LAN’s colorful prison in Nanterre is still a prison

Decreasing the distance between the city and the prison is the aim of the French studio, which has completed a monolithic complex in the northwest periphery of Paris.

“Prisons are spaces that architects have abandoned a bit, among the typologies,” says Umberto Napolitano, co-founder of LAN - Local Architecture Network. The Parisian firm has completed the Nanterre prison, a detention facility that rethinks the institution and its relationship with the city around it, with a new “minimum security zone” that allows inmates to participate in reintegration programs outside of prison.

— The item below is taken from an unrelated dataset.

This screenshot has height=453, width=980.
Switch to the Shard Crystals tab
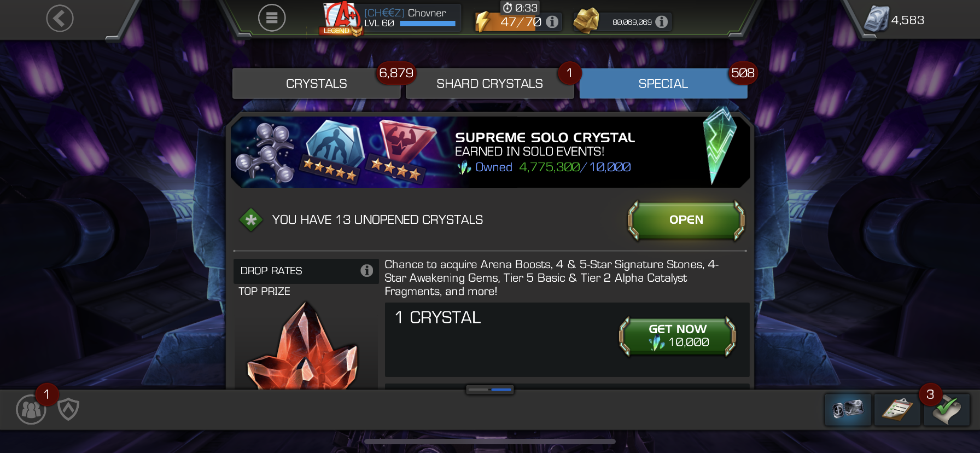coord(489,84)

LAN – Local Architecture Network, prison in Nanterre, France, 2019

LAN’s proposal was built after passing a competition: “It was an architecture contest to which we gave a very radical response thinking we could never win. And instead we won it and since then we had to revise everything because that prison was a sort of utopia: the limit between the prison and the city is not manifested, while usually the jail is an object with a belt, with a wall. So it was really complex.”

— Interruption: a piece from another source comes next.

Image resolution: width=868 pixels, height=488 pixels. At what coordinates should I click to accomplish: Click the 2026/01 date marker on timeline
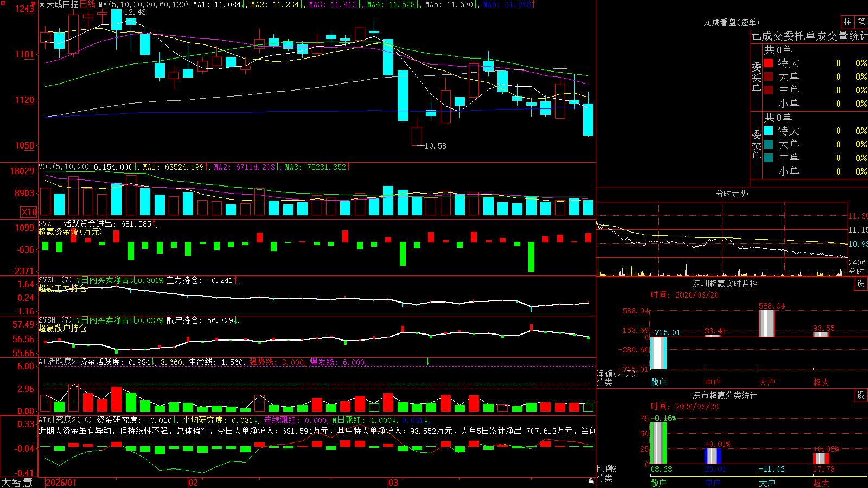point(61,483)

In recent weeks the project has been well received by most of the information, even critical voices have been heard, such as that of the Parisian architect and publisher Leopold Lambert, who in June 2018 wrote on the pages of The Architectural Review: “A prison cell should appear as what it is: the forceful immurement of bodies radically excluded from society and radically included within architecture by judicial authorities”.

LAN – Local Architecture Network, prison in Nanterre, France, 2019

The intentions of the project are to make imprisonment less radical, integrating the complex into the urban fabric of Nanterre through three strategies: facades instead of walls (on two sides of the plot), a more fluid passage between inside and outside, distribution of volume that links the various scales. Despite this, the building is necessarily introverted, mute on the ground floor and with 89 cells looking towards the central courtyard. The section overlooking the street is – obviously – occupied by the institute’s offices. From the outside Nanterre prison looks like a severe monolith that does not hide its nature, despite the contemporary architectural language. The barriers remain, the barbed wire as well.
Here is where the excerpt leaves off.